Pings disappear from some peers to others after one week #1577

Closed
opened 2025-11-20 05:33:08 -05:00 by saavagebueno · 25 comments
Owner

Originally created by @netandreus on GitHub (Jan 28, 2025).

Originally assigned to: @pappz on GitHub.

Describe the problem

I have 2 peers:

  • "node-3" with netbird address 100.81.65.41
  • "node-2" with netbird address 100.81.94.114
    supporting HA-routes to multiple vlans.

Also I have:

  • "uk-node-1" with netboird address 100.81.73.30 and
  • ELK VM with HeartBeat and NetBird client installed with address 100.81.167.156.

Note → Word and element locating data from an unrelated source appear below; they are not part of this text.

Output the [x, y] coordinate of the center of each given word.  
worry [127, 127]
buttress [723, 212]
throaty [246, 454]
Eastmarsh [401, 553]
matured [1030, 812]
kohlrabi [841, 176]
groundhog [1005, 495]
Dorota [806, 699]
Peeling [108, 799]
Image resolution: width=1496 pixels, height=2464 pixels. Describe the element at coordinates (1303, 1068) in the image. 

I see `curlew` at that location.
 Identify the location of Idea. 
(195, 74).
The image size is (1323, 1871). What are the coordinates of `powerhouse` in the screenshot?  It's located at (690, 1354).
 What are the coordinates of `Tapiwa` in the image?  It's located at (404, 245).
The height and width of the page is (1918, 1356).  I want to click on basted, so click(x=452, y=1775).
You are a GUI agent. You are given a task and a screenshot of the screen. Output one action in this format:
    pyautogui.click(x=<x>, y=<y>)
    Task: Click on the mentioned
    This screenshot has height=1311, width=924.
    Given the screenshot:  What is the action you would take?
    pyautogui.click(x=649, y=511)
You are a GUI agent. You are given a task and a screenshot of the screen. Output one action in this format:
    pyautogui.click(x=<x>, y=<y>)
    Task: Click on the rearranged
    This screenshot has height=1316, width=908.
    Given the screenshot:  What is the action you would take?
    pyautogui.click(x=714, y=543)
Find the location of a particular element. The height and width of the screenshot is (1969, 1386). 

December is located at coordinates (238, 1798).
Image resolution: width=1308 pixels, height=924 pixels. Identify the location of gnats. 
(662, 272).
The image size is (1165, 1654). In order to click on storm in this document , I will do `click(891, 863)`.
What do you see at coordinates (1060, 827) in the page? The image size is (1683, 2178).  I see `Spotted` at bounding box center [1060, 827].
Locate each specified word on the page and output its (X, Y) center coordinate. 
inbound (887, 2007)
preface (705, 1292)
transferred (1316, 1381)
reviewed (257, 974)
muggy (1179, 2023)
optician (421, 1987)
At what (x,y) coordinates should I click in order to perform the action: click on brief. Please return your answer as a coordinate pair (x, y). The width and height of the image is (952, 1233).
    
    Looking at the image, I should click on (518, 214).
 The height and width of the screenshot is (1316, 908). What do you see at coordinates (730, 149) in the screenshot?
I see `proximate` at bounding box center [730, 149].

My problem is that after a week these nodes (node-2 and node-3) losing connection to ELK node, and ELK node losing connection to node-2 and node-3, I can't ping them by netbird IP addresses. But in the same time I can ping other peers from ELK peer and ping other than ELK peers from node-2 and node-3.

To Reproduce

Steps to reproduce the behavior:

  1. Run two peers in HA mode.
  2. Run third peer on other location
  3. Wait for at least one week
  4. Peers connection lost

Expected behavior

Stable connection between peers.

Are you using NetBird Cloud?

No, I use self-hosted netbird.

NetBird version

0.36.3

NetBird status -dA output:

When I go by ssh to node-3 I see this:

 elk-huk-internal.netbird.selfhosted:
  NetBird IP: 100.81.167.156
  Public key: P0Xd+rb5EjqfaFXIL/KuQ0yGKHT4qTa99Mz4ABrshRA=
  Status: Connected
  -- detail --
  Connection type: Relayed
  ICE candidate (Local/Remote): -/-
  ICE candidate endpoints (Local/Remote): -/-
  Relay server address: rels://gateway.xxx.com:443
  Last connection update: 1 day, 7 hours ago <<<<<<<<<<<<<<<<<
  Last WireGuard handshake: 1 day, 7 hours ago <<<<<<<<<<<<<<<<<
  Transfer status (received/sent) 110.7 MiB/838.7 MiB
  Quantum resistance: false
  Routes: -
  Networks: -
  Latency: 129.747422ms

And same from node-2:

 elk-huk-internal.netbird.selfhosted:
  NetBird IP: 100.81.167.156
  Public key: P0Xd+rb5EjqfaFXIL/KuQ0yGKHT4qTa99Mz4ABrshRA=
  Status: Connected
  -- detail --
  Connection type: Relayed
  ICE candidate (Local/Remote): -/-
  ICE candidate endpoints (Local/Remote): -/-
  Relay server address: rels://gateway.xxx.com:443
  Last connection update: 1 day, 7 hours ago <<<<<<<<<<<<<<<<<
  Last WireGuard handshake: 1 day, 7 hours ago <<<<<<<<<<<<<<<<<
  Transfer status (received/sent) 579.3 KiB/6.3 MiB
  Quantum resistance: false
  Routes: -
  Networks: -
  Latency: 130.665153ms

Workaround

After I run:

netbird down
netbird up

WireGuard connection re-established.

Related issues

Can you please fix this?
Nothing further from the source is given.